= The task =
Could you copy the items again, starting at the line that has "You are a GUI" and stopping after the last line of the items, with each "screenshot" changed to "screen capture" and nothing else altered?

= Stored records =
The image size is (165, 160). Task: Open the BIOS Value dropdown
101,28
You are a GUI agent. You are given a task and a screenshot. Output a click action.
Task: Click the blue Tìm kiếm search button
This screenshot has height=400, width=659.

= Answer for the task =
You are a GUI agent. You are given a task and a screen capture. Output a click action.
Task: Click the blue Tìm kiếm search button
This screen capture has height=400, width=659.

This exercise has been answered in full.